Evlilik, yiğit erkeklerin ve yaman kadınların işidir. Öyle çocuk gibi salıncağa binmeye benzemez. Onlar gölde, nehirde, denizde sandala binerler. Biri bir kürek, diğeri öbür kürek olarak sandalı birlikte yüzdürürler. Bir aslanı taçlandıran yine bir aslandır; onunla omuz omuza yürüyenin asaletidir, haşmetidir; zarafetidir, letafetidir… Gönlü sadece ya ses ya söz tonu kırdığını bilirler.
Onların da mevsimleri vardır. Mesela ilkbaharda hayata birlikte başlarken yazın sıcaklığında koca çınar, kadın gölge olur. Sonbaharın yağmurunda, rüzgarında; kışın ayazında, boranında, karında erkek çadır, hanım örtüsü olur.

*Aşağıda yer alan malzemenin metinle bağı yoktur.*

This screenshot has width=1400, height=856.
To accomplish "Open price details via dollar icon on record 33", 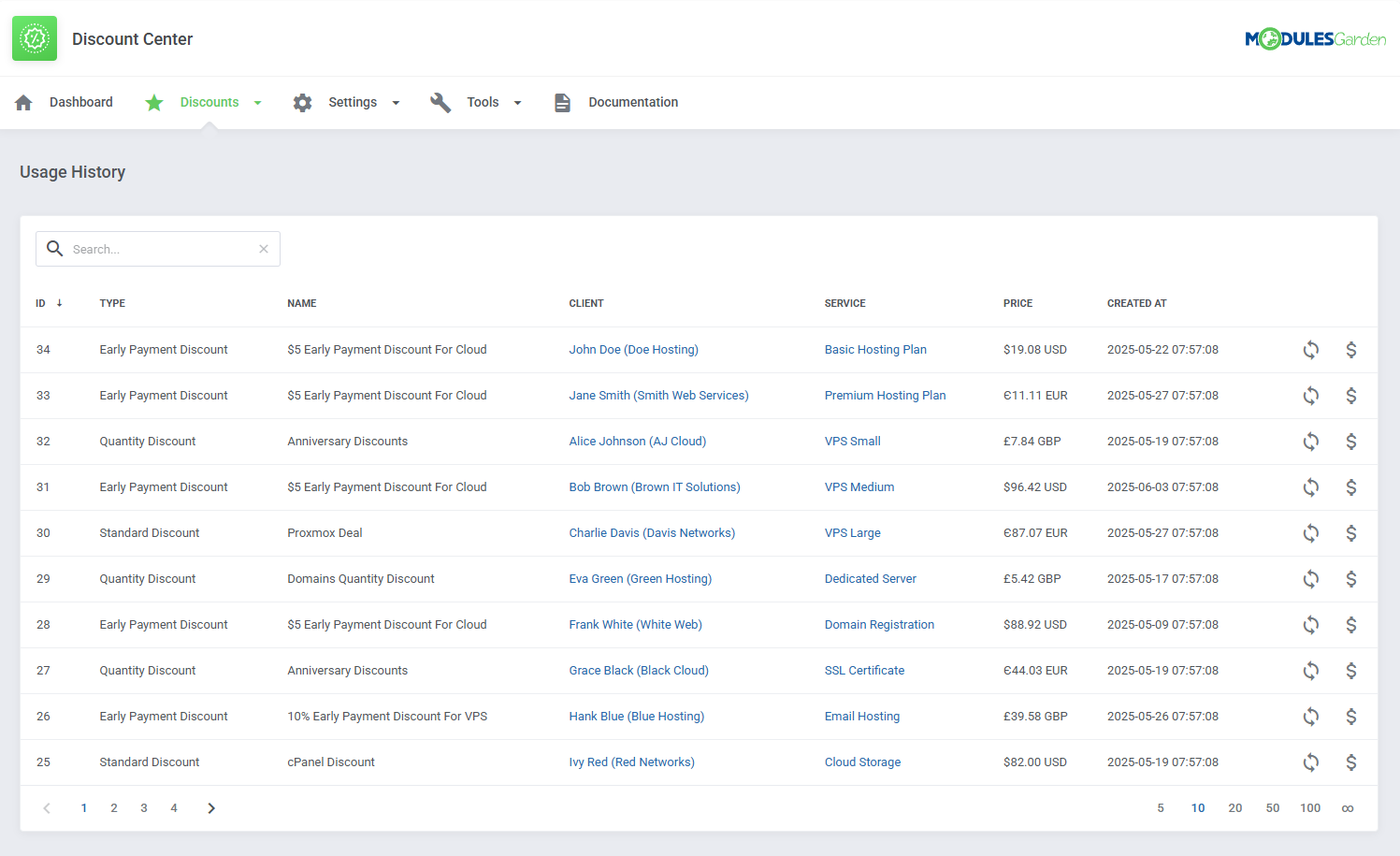I will tap(1351, 395).
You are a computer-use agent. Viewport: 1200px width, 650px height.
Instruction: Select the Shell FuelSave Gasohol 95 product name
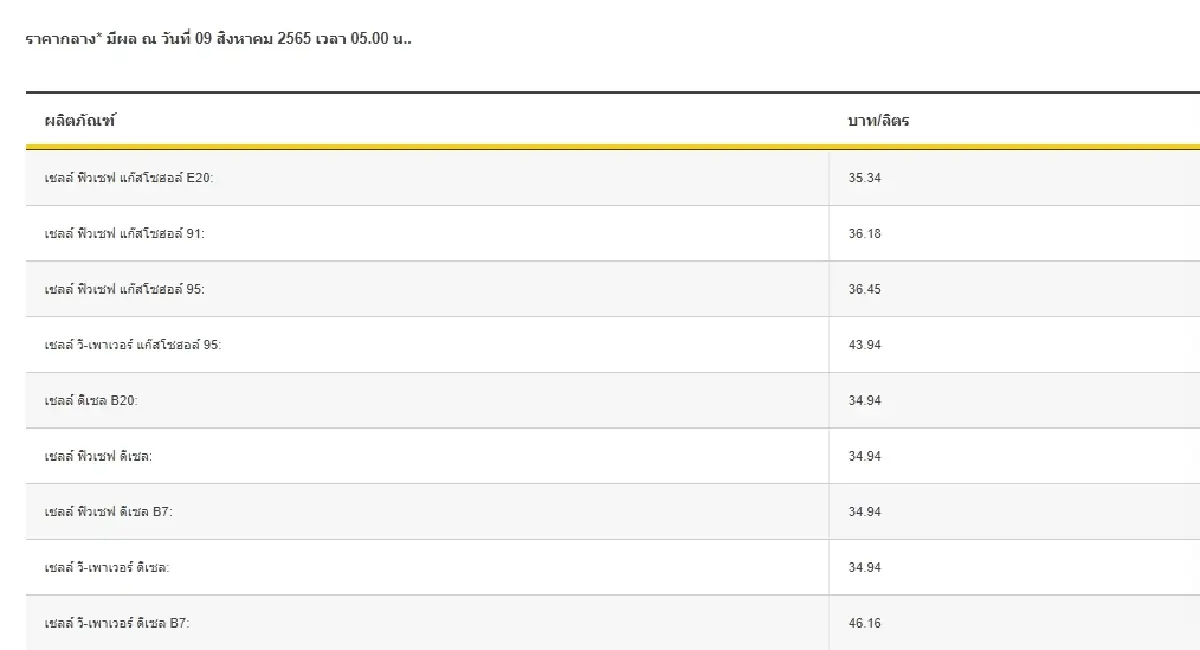coord(125,289)

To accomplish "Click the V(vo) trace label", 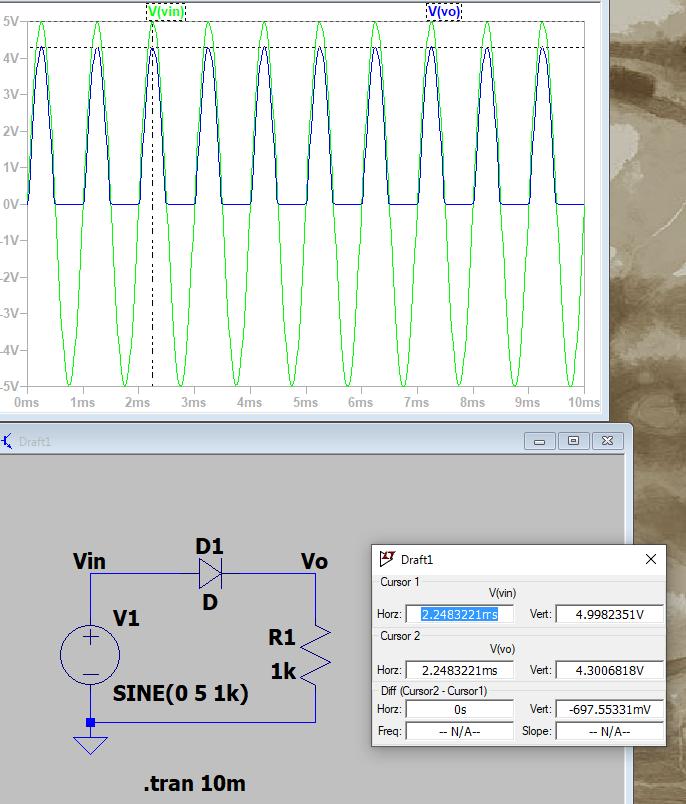I will pyautogui.click(x=444, y=11).
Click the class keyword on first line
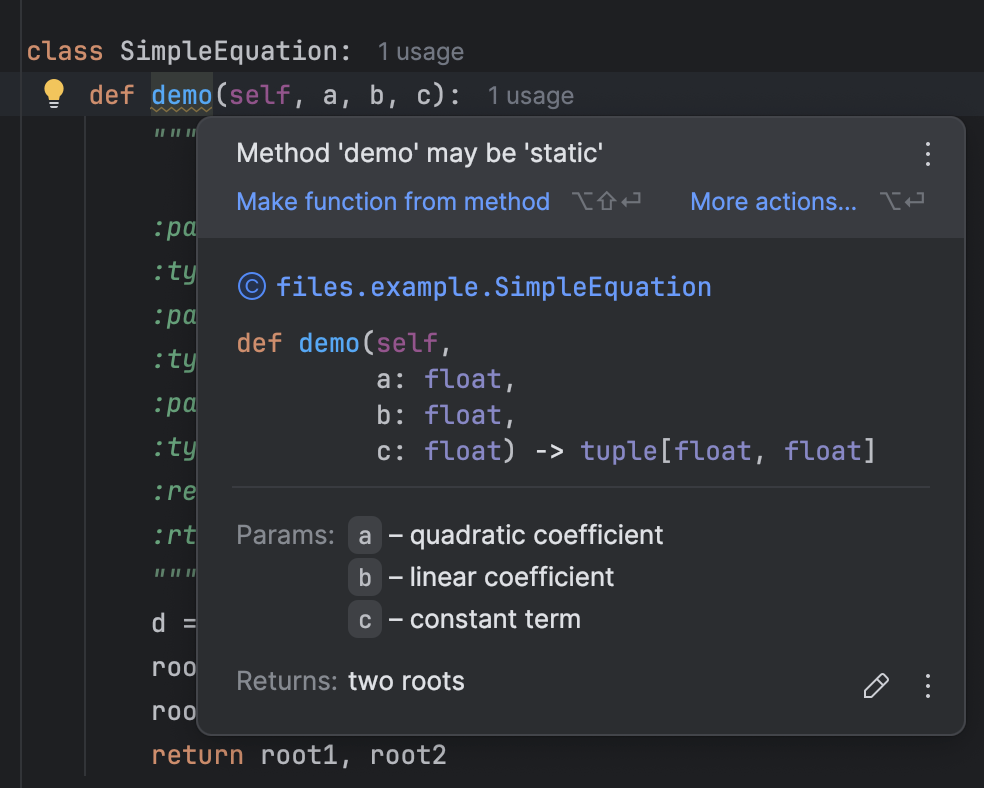This screenshot has height=788, width=984. (x=62, y=51)
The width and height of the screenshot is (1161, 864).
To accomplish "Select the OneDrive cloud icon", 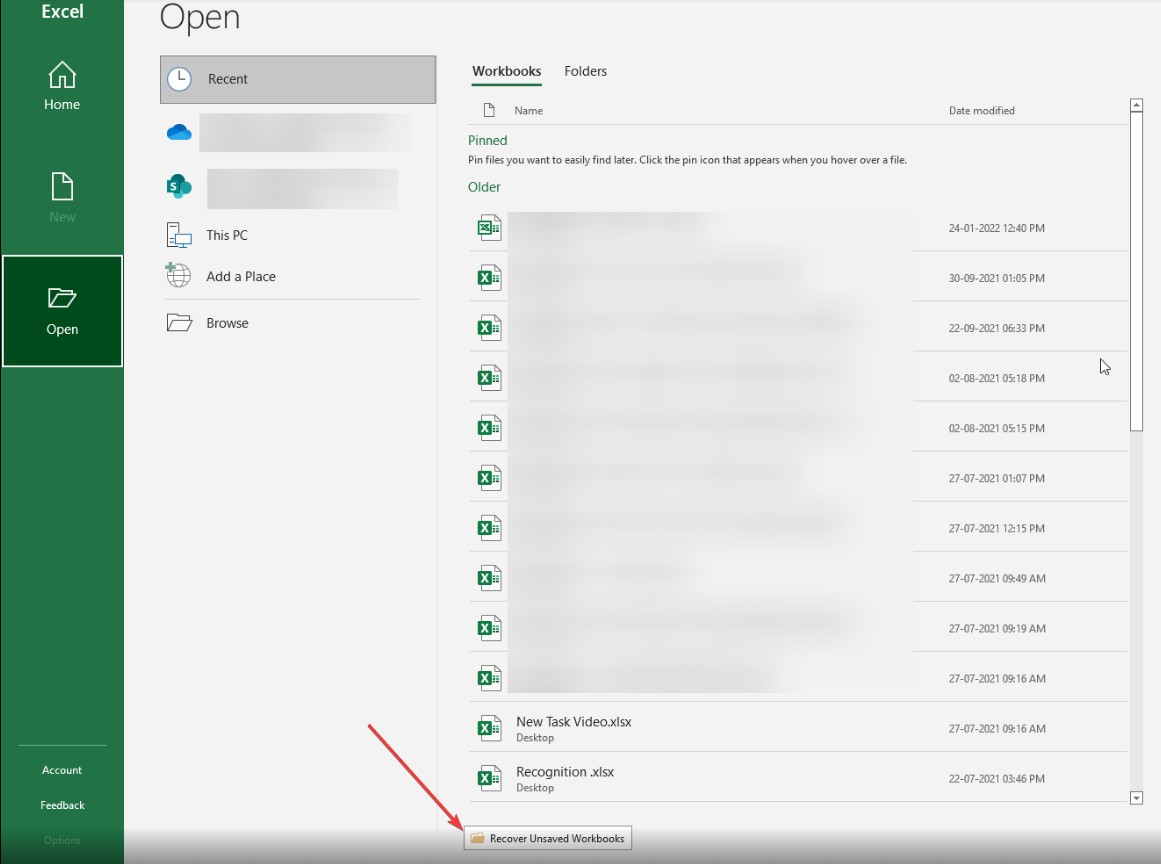I will (x=178, y=131).
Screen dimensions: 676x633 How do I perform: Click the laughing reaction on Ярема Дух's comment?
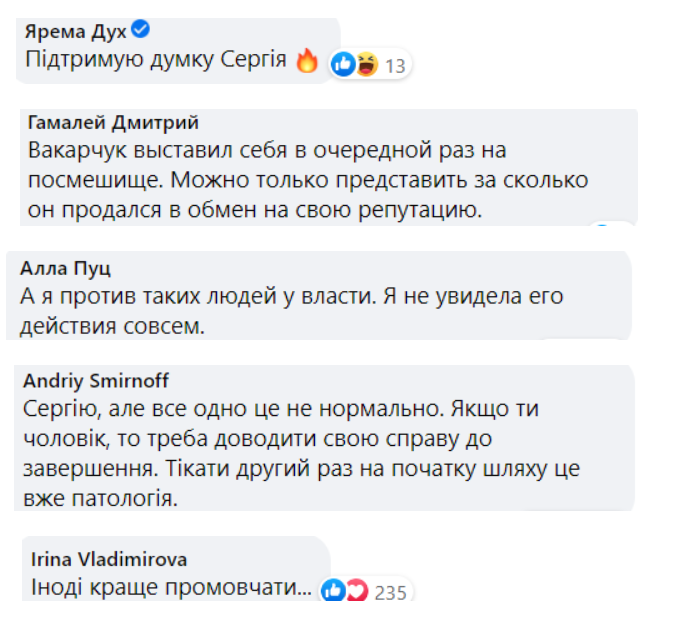click(x=366, y=64)
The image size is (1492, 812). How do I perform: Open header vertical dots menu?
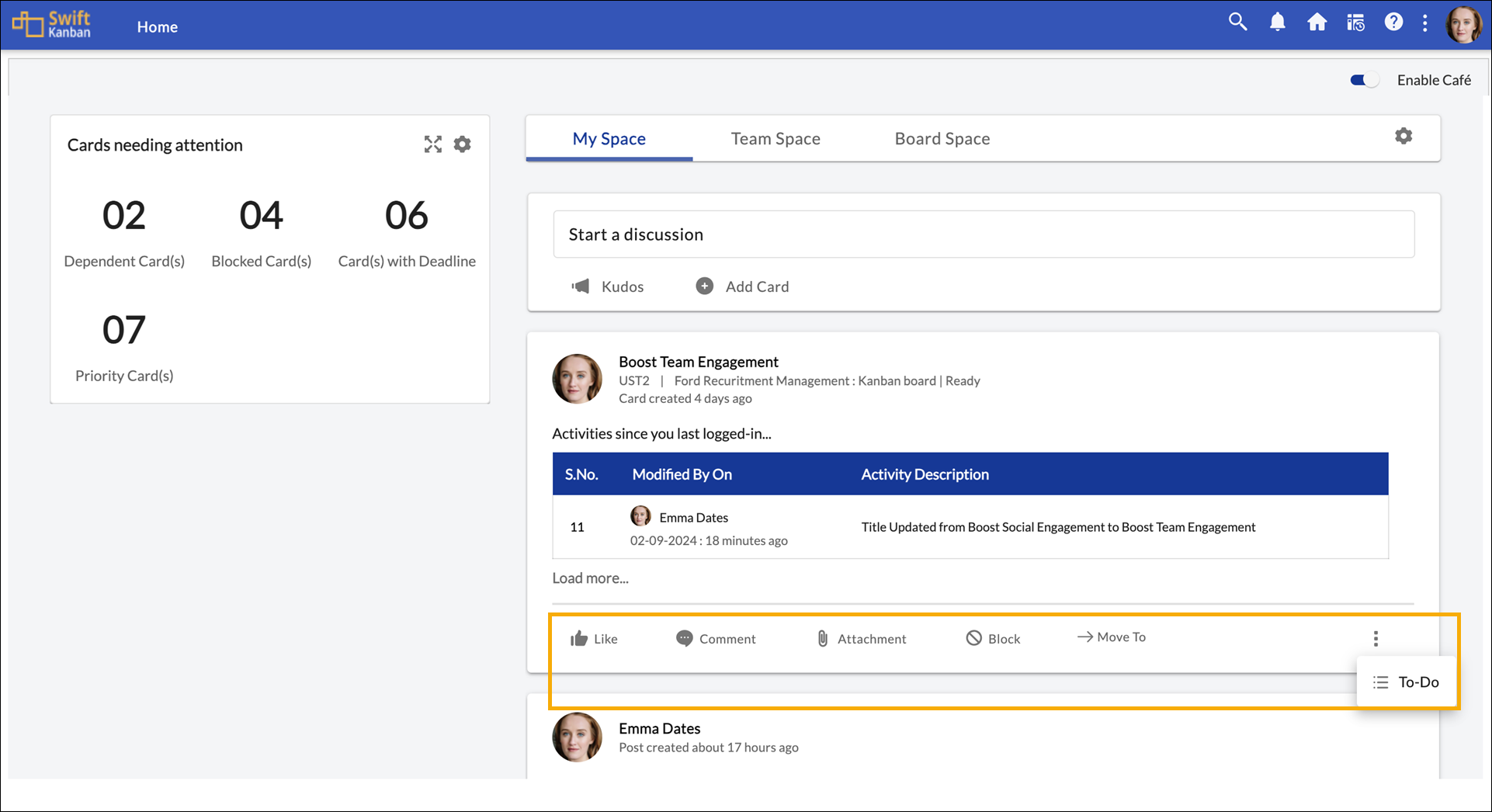1424,23
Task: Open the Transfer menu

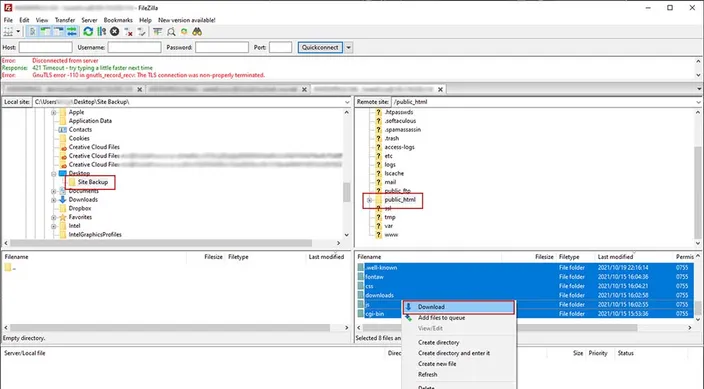Action: (x=65, y=20)
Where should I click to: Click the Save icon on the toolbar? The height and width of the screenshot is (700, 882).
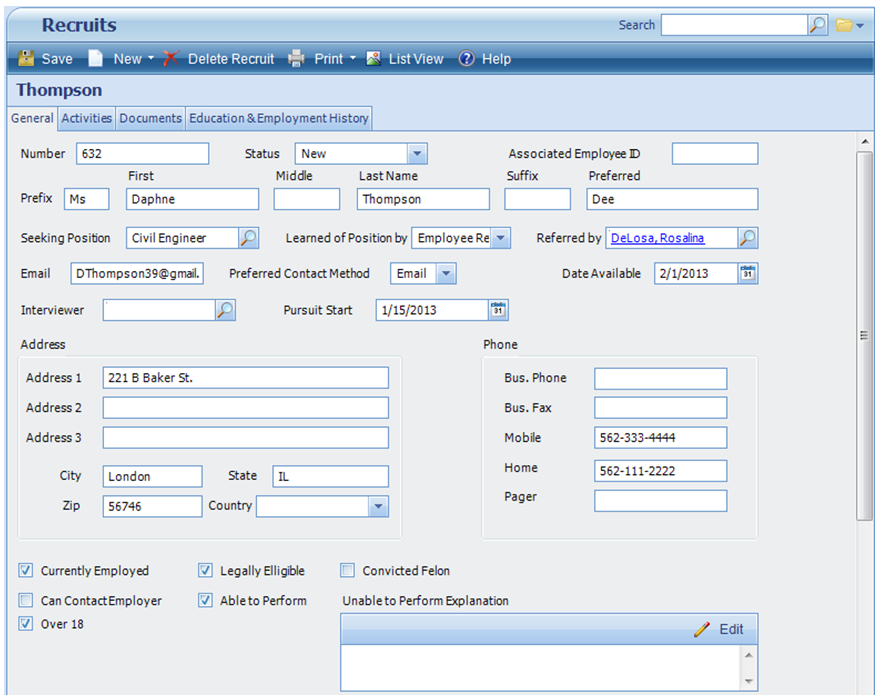tap(26, 58)
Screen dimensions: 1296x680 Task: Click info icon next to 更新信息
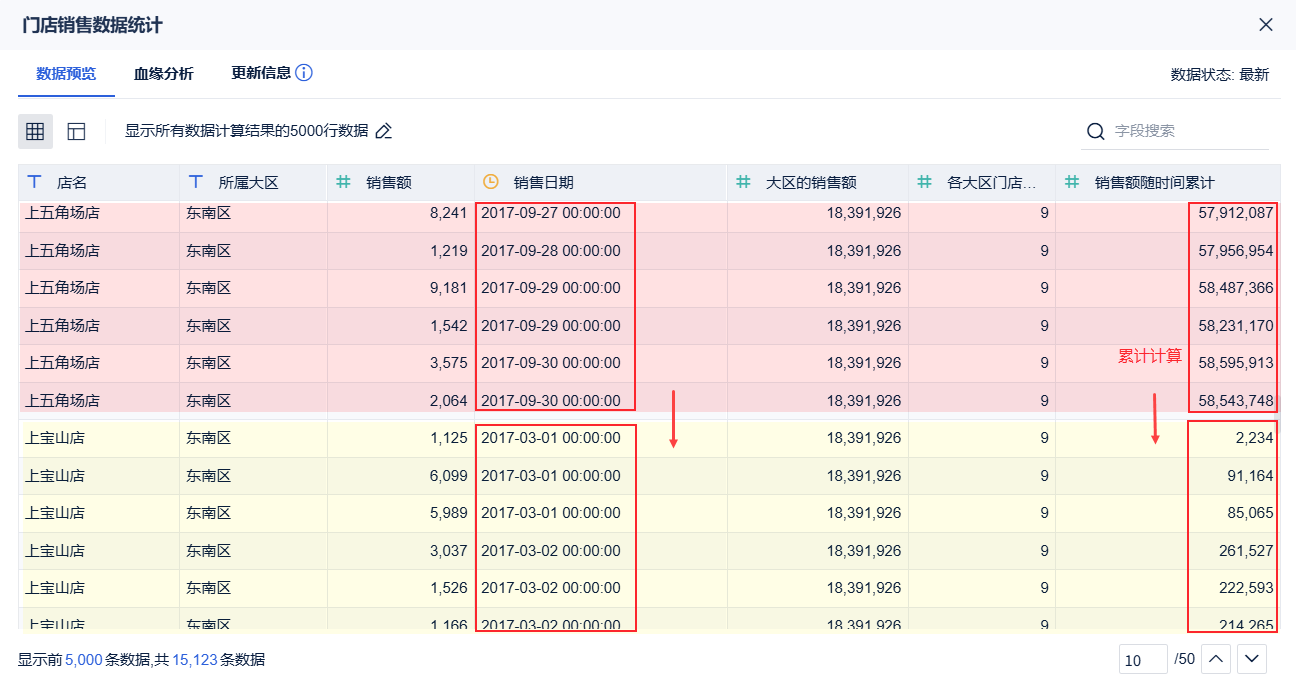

Neden vaz geçemez birbirinden bu iki insan biliyor musun? Hani Peygamber Efendimiz (sav) demişti ya; “Rabbim kalbime engel olamıyorum. Aişe’yi çok seviyorum.” O mesele işte. Bir çınar olurken öbürü gölge, biri çadır olurken diğeri örtü bundan oluyor işte.
Ve onlar “Nikahın en hayırlısı kolay ve külfetsiz olanıdır” emrine en çok amade olanlar. Ve yine onlar planlarını gizli tutarlar, dualarını yüksek tutarlar, adımlarını sessiz atarlar, hedeflerini yüksek tutarlar, kalplerini ferah tutarlar, çevrelerini küçük tutarlar, hayatlarında huzuru tutarlar…
Yoksa bunca yazılanın öğretemediğini bir musibet öğretir sana.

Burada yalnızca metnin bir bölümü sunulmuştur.